#### Work request
From the first line through the one containing "You are a computer-use agent. The image size is (958, 487).", restate the listing word for word, and give no other lines.

#### Supplied records
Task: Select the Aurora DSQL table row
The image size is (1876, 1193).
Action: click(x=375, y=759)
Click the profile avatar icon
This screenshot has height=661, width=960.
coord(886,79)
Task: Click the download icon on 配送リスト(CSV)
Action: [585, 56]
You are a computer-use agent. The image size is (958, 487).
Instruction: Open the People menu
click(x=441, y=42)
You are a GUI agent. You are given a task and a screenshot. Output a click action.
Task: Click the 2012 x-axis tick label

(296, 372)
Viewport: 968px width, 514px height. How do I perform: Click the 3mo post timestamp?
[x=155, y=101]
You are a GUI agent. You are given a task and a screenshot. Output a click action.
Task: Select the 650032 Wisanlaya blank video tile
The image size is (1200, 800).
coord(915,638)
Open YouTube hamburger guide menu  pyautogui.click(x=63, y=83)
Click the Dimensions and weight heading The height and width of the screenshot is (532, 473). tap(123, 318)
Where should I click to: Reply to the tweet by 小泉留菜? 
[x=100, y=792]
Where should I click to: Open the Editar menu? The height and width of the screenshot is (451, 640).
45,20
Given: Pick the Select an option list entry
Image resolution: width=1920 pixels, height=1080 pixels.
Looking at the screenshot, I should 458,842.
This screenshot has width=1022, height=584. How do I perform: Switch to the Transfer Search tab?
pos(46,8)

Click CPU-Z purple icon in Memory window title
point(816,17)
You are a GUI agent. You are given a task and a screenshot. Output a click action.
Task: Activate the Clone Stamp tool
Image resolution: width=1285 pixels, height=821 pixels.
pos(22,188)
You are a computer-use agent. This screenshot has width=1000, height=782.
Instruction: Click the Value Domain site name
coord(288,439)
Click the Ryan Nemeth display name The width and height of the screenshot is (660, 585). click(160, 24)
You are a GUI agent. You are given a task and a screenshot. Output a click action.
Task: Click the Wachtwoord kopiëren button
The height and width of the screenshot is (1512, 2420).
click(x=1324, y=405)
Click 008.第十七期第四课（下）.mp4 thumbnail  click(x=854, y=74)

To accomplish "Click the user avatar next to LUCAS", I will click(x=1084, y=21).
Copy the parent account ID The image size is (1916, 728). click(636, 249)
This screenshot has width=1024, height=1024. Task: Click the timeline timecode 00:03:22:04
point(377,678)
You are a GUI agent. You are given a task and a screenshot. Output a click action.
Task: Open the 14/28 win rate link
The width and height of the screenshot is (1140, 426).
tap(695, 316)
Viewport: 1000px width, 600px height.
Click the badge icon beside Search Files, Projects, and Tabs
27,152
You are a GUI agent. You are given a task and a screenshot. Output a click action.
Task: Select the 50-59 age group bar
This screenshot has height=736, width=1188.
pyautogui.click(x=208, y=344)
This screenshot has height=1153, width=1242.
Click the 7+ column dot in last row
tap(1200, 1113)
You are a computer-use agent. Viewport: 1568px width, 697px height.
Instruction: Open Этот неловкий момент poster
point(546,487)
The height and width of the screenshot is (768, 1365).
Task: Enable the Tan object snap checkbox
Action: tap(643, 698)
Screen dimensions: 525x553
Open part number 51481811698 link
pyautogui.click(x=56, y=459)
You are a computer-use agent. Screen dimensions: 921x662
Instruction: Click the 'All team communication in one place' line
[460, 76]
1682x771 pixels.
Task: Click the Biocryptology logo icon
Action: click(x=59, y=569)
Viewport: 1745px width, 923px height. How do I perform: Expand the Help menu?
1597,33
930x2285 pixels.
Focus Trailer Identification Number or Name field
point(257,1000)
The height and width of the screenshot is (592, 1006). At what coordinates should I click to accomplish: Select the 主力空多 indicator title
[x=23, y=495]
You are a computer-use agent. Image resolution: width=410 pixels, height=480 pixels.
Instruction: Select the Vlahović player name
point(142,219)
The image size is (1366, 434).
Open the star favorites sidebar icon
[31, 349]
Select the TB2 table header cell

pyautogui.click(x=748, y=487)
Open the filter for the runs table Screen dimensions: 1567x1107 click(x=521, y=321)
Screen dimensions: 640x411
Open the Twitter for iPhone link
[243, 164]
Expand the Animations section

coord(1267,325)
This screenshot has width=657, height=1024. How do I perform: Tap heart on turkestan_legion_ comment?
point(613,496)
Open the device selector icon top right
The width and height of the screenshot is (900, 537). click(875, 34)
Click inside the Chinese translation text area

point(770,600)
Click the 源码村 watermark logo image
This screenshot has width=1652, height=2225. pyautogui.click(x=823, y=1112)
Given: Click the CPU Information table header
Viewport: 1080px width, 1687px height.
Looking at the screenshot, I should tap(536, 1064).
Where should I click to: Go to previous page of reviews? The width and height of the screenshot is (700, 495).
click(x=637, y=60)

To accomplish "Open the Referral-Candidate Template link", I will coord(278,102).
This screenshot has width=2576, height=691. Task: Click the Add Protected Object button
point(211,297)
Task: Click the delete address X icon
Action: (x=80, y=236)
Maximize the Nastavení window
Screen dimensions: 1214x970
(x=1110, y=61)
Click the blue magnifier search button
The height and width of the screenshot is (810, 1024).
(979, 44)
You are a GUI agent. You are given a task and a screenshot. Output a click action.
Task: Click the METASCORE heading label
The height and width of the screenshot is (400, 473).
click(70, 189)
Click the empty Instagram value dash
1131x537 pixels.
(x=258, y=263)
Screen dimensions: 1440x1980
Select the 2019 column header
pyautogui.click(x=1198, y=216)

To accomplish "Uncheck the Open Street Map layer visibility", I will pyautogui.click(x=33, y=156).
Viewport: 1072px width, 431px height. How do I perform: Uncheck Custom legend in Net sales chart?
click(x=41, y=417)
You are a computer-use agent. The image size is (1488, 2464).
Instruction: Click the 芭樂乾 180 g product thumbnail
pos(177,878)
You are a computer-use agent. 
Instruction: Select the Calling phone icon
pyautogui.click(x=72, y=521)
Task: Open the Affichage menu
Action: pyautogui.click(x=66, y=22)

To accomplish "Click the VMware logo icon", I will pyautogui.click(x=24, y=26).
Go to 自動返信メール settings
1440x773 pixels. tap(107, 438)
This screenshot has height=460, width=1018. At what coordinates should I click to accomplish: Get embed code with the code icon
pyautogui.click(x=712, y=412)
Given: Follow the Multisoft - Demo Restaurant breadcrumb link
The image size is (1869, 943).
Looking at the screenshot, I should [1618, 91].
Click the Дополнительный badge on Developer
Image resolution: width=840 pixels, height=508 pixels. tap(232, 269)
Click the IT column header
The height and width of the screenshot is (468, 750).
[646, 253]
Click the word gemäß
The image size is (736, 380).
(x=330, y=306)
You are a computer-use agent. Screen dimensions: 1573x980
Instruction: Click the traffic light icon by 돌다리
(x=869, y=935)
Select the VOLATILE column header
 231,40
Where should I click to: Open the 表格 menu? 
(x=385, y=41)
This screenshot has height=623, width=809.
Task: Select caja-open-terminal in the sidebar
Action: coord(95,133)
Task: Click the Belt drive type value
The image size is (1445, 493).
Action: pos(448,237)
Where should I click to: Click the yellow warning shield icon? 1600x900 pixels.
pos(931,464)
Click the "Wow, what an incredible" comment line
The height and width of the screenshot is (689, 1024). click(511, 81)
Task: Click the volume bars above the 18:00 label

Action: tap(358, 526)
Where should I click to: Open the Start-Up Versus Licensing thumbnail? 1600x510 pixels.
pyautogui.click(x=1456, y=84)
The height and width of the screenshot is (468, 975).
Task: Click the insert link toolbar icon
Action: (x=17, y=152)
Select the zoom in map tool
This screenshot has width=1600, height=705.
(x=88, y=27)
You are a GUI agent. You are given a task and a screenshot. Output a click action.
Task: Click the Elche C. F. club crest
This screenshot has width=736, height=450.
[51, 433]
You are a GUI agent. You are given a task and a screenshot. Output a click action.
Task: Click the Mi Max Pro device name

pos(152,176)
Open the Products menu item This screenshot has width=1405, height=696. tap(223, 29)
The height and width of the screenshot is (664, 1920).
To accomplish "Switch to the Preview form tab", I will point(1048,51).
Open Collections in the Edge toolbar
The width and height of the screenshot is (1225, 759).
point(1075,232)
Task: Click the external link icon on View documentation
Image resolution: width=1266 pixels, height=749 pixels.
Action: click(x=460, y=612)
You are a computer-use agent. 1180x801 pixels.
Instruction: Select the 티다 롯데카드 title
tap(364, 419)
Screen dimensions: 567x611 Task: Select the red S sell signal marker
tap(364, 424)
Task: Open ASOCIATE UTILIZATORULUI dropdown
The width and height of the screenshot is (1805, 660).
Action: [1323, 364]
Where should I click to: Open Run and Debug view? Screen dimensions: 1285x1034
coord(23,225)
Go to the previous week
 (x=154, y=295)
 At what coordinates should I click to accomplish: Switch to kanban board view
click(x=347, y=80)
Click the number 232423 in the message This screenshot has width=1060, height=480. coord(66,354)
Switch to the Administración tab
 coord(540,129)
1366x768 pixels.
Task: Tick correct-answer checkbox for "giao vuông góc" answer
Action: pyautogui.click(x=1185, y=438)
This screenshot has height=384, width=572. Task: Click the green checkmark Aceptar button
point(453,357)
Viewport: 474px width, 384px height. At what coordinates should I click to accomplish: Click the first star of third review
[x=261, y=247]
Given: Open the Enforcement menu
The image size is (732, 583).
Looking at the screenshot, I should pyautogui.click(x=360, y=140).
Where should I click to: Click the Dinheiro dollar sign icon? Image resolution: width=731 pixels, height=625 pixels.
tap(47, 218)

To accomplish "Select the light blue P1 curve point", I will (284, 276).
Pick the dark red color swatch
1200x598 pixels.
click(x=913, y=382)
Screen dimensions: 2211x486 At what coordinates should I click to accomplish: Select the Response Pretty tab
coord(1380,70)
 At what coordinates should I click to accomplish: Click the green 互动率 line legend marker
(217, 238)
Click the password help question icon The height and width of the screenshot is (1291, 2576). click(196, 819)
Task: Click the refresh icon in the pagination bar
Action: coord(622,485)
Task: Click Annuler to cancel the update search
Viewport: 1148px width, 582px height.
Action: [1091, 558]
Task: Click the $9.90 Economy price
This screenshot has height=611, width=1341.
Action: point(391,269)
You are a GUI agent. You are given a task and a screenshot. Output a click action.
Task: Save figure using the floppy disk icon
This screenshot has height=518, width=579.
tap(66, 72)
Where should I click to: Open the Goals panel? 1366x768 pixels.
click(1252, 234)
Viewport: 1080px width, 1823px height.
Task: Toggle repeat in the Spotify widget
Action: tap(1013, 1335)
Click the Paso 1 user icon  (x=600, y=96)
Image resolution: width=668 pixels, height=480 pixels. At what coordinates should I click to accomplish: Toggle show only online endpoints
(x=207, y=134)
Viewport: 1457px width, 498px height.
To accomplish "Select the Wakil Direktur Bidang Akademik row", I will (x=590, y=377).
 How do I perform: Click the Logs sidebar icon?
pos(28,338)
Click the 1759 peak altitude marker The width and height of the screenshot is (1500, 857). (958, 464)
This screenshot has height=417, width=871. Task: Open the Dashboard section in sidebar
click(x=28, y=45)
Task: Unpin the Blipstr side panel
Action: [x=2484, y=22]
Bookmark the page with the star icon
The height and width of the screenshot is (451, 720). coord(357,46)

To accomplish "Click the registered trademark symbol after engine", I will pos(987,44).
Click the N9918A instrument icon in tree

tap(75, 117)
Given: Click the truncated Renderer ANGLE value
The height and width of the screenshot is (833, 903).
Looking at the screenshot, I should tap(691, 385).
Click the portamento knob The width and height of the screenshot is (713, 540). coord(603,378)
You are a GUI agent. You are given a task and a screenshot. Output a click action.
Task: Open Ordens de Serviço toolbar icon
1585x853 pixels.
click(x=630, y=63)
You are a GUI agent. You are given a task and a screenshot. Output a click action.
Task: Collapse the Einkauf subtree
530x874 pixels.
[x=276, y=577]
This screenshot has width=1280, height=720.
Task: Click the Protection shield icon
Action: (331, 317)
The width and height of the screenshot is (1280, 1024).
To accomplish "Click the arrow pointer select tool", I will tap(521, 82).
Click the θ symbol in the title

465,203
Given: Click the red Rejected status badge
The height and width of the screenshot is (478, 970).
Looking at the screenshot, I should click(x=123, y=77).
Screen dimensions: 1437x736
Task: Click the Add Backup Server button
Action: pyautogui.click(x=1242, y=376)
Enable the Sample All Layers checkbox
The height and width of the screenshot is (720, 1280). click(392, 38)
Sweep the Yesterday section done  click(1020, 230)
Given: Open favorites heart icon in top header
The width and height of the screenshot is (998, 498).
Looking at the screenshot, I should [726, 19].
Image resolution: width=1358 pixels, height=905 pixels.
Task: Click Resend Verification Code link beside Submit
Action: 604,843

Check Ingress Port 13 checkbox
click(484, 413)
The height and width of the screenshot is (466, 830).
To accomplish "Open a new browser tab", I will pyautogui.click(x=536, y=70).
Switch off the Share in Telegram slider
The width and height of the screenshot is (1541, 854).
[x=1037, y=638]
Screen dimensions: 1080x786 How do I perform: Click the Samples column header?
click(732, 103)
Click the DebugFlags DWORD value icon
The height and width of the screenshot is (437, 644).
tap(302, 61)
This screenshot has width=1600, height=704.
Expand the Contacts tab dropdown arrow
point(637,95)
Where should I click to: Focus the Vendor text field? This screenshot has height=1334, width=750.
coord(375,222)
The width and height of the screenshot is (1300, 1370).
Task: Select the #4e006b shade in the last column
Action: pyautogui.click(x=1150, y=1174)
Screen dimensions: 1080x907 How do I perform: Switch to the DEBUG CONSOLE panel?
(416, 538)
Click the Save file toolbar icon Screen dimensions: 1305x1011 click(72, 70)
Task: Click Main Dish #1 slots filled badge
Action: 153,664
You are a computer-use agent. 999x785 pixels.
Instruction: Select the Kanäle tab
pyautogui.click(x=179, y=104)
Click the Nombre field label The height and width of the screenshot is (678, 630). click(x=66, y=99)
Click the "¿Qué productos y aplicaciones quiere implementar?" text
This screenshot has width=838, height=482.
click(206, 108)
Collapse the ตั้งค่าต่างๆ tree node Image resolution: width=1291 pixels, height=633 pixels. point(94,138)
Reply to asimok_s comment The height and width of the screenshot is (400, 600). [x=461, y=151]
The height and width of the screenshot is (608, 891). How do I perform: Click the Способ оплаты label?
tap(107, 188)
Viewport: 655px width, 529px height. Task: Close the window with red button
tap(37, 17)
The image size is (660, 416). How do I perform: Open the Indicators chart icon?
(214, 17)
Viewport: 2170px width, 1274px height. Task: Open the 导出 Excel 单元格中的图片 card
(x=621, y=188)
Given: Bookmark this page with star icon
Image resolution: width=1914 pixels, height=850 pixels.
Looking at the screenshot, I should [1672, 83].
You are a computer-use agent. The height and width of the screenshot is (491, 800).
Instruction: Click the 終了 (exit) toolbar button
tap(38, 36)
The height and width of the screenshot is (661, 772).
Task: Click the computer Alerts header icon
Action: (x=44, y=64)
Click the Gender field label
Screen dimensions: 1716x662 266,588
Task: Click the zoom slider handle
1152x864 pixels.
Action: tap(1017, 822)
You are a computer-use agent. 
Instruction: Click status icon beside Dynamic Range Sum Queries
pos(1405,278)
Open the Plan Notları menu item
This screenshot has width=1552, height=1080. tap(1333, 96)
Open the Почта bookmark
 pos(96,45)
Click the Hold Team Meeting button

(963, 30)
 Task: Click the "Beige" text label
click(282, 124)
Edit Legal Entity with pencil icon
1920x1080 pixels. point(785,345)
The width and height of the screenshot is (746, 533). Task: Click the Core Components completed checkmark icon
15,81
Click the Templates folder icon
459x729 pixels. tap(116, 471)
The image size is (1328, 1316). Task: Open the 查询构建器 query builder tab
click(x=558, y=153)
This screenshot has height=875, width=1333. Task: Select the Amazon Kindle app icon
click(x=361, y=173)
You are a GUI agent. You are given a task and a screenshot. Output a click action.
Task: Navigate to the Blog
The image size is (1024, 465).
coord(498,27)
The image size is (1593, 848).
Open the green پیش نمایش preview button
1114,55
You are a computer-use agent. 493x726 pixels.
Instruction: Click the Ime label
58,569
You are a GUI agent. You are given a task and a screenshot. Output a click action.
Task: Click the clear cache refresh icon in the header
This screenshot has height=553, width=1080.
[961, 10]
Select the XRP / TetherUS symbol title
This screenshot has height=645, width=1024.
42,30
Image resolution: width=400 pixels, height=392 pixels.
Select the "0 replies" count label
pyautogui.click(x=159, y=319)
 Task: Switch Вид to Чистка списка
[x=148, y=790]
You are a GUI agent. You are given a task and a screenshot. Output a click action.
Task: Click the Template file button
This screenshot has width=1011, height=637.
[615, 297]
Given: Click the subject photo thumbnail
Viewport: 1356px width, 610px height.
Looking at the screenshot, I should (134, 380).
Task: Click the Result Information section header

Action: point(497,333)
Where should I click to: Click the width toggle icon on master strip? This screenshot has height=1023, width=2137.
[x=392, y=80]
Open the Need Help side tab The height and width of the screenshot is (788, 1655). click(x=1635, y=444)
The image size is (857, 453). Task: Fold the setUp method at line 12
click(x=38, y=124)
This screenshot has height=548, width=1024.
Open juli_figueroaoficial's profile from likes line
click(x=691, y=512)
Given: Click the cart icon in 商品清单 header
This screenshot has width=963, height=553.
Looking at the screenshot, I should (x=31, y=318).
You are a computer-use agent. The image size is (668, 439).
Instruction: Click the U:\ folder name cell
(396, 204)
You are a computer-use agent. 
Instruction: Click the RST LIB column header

#### Task response
Task: Select the Aurora DSQL table row
The image size is (1876, 1193).
Action: click(x=375, y=759)
Click the profile avatar icon
This screenshot has height=661, width=960.
coord(886,79)
Task: Click the download icon on 配送リスト(CSV)
Action: [585, 56]
You are a computer-use agent. The image size is (958, 487).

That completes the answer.